Retype the following items exactly as they appear, line by line.

——————————

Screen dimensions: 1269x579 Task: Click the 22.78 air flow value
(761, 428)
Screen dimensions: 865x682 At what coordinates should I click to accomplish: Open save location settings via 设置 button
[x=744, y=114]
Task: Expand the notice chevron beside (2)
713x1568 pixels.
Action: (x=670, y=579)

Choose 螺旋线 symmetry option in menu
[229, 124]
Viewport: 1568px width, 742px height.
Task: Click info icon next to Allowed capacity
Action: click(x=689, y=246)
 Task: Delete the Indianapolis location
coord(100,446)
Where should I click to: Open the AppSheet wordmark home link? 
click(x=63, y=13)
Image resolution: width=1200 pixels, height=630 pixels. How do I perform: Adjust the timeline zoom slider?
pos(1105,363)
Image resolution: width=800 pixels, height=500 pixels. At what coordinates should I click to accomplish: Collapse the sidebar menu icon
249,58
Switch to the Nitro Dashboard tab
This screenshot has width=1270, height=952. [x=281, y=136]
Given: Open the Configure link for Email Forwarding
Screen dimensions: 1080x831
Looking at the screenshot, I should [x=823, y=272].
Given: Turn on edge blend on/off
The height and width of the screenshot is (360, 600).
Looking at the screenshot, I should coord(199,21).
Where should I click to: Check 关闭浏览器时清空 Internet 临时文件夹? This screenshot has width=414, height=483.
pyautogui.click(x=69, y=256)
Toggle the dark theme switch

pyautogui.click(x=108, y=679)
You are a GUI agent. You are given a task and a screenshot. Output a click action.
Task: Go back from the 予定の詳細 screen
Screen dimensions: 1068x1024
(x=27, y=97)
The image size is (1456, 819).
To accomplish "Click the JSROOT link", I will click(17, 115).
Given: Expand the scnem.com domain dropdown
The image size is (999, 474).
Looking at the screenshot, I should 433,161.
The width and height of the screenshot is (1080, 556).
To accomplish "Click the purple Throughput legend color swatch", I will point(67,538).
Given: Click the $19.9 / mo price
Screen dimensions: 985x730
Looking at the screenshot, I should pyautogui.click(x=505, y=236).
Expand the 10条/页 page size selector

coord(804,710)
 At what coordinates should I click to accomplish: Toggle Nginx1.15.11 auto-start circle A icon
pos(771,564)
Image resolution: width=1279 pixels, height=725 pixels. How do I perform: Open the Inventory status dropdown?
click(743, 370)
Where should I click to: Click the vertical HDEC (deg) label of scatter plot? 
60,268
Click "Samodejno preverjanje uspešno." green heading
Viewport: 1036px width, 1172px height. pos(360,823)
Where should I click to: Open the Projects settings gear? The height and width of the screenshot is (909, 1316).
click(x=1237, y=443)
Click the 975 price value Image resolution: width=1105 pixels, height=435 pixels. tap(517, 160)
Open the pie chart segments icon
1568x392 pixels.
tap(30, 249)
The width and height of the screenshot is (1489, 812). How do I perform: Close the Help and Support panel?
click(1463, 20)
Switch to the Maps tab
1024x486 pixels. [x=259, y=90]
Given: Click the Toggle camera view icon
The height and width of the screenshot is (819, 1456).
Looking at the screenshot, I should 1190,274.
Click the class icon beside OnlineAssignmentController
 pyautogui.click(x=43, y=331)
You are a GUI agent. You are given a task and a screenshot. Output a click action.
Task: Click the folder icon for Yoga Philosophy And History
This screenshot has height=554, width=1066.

——————————

▶ [Task answer]
Screen dimensions: 1269x579 Task: Click the 22.78 air flow value
(761, 428)
Screen dimensions: 865x682 At what coordinates should I click to accomplish: Open save location settings via 设置 button
[x=744, y=114]
Task: Expand the notice chevron beside (2)
713x1568 pixels.
Action: (x=670, y=579)

Choose 螺旋线 symmetry option in menu
[229, 124]
Viewport: 1568px width, 742px height.
Task: Click info icon next to Allowed capacity
Action: click(x=689, y=246)
 Task: Delete the Indianapolis location
coord(100,446)
Where should I click to: Open the AppSheet wordmark home link? 
click(x=63, y=13)
Image resolution: width=1200 pixels, height=630 pixels. How do I perform: Adjust the timeline zoom slider?
pos(1105,363)
Image resolution: width=800 pixels, height=500 pixels. At what coordinates should I click to accomplish: Collapse the sidebar menu icon
249,58
Switch to the Nitro Dashboard tab
This screenshot has width=1270, height=952. [x=281, y=136]
Given: Open the Configure link for Email Forwarding
Screen dimensions: 1080x831
Looking at the screenshot, I should [x=823, y=272].
Given: Turn on edge blend on/off
The height and width of the screenshot is (360, 600).
Looking at the screenshot, I should coord(199,21).
Where should I click to: Check 关闭浏览器时清空 Internet 临时文件夹? This screenshot has width=414, height=483.
pyautogui.click(x=69, y=256)
Toggle the dark theme switch

pyautogui.click(x=108, y=679)
You are a GUI agent. You are given a task and a screenshot. Output a click action.
Task: Go back from the 予定の詳細 screen
Screen dimensions: 1068x1024
(x=27, y=97)
The image size is (1456, 819).
To accomplish "Click the JSROOT link", I will click(17, 115).
Given: Expand the scnem.com domain dropdown
The image size is (999, 474).
Looking at the screenshot, I should 433,161.
The width and height of the screenshot is (1080, 556).
To accomplish "Click the purple Throughput legend color swatch", I will point(67,538).
Given: Click the $19.9 / mo price
Screen dimensions: 985x730
Looking at the screenshot, I should pyautogui.click(x=505, y=236).
Expand the 10条/页 page size selector

coord(804,710)
 At what coordinates should I click to accomplish: Toggle Nginx1.15.11 auto-start circle A icon
pos(771,564)
Image resolution: width=1279 pixels, height=725 pixels. How do I perform: Open the Inventory status dropdown?
click(743, 370)
Where should I click to: Click the vertical HDEC (deg) label of scatter plot? 
60,268
Click "Samodejno preverjanje uspešno." green heading
Viewport: 1036px width, 1172px height. pos(360,823)
Where should I click to: Open the Projects settings gear? The height and width of the screenshot is (909, 1316).
click(x=1237, y=443)
Click the 975 price value Image resolution: width=1105 pixels, height=435 pixels. tap(517, 160)
Open the pie chart segments icon
1568x392 pixels.
tap(30, 249)
The width and height of the screenshot is (1489, 812). How do I perform: Close the Help and Support panel?
click(1463, 20)
Switch to the Maps tab
1024x486 pixels. [x=259, y=90]
Given: Click the Toggle camera view icon
The height and width of the screenshot is (819, 1456).
Looking at the screenshot, I should 1190,274.
Click the class icon beside OnlineAssignmentController
 pyautogui.click(x=43, y=331)
You are a GUI agent. You are given a task and a screenshot. Output a click action.
Task: Click the folder icon for Yoga Philosophy And History
This screenshot has height=554, width=1066.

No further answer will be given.